Stored records
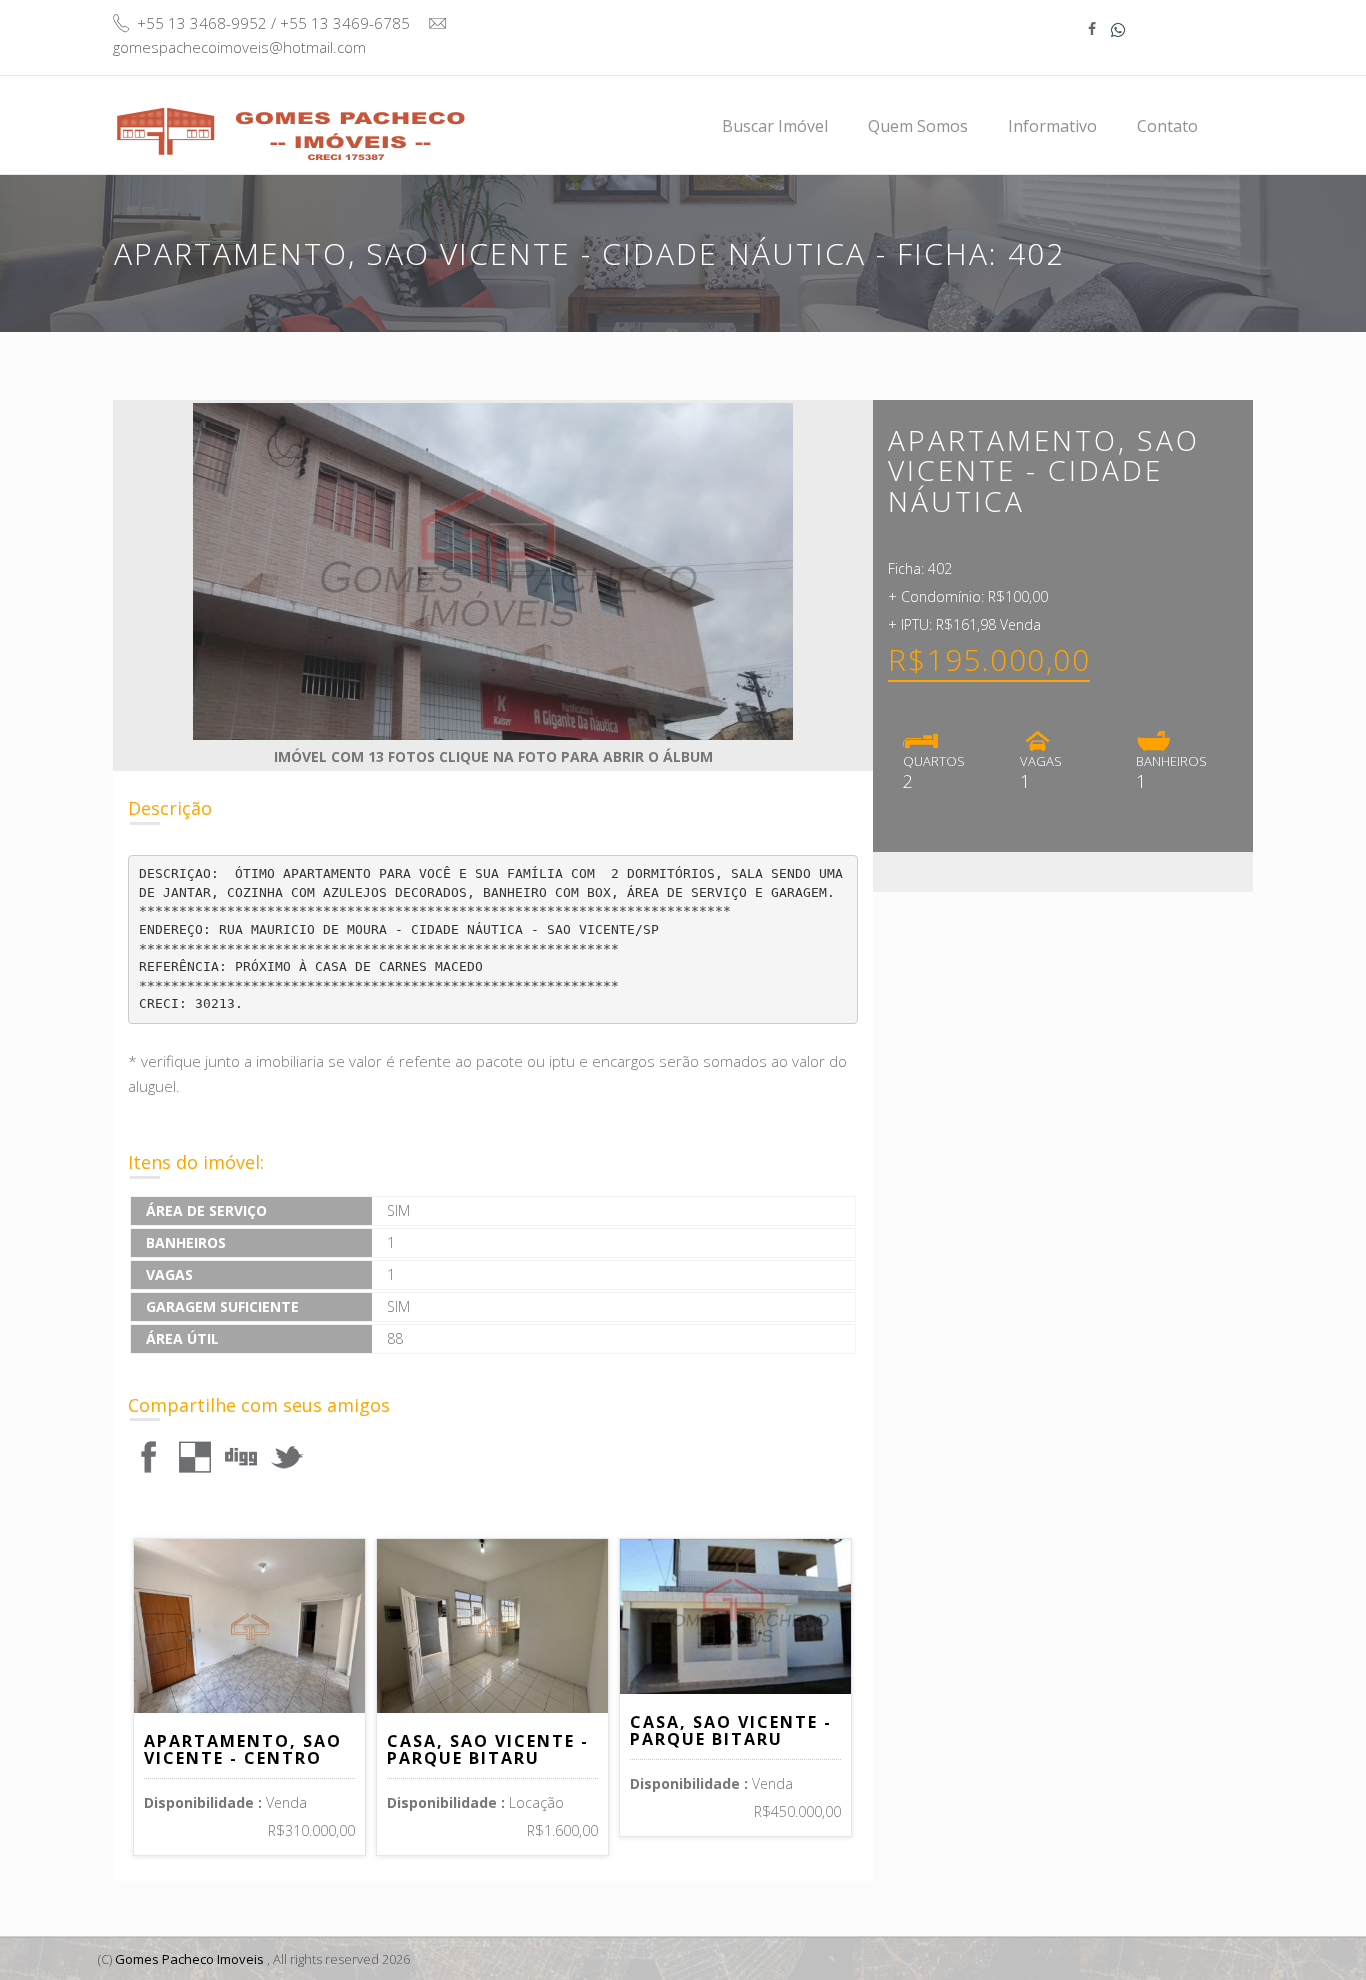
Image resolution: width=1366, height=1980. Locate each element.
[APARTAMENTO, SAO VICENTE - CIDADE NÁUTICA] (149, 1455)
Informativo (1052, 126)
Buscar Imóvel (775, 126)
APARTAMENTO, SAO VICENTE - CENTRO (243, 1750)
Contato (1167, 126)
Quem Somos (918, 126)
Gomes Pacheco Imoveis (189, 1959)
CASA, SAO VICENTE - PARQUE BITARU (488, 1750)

# WORK REQUEST
Note every line above where the string "VICENTE" shows up, and copy those lines.

# SOLUTION
[APARTAMENTO, SAO VICENTE - CIDADE NÁUTICA] (149, 1455)
APARTAMENTO, SAO VICENTE - CENTRO (243, 1750)
CASA, SAO VICENTE - PARQUE BITARU (488, 1750)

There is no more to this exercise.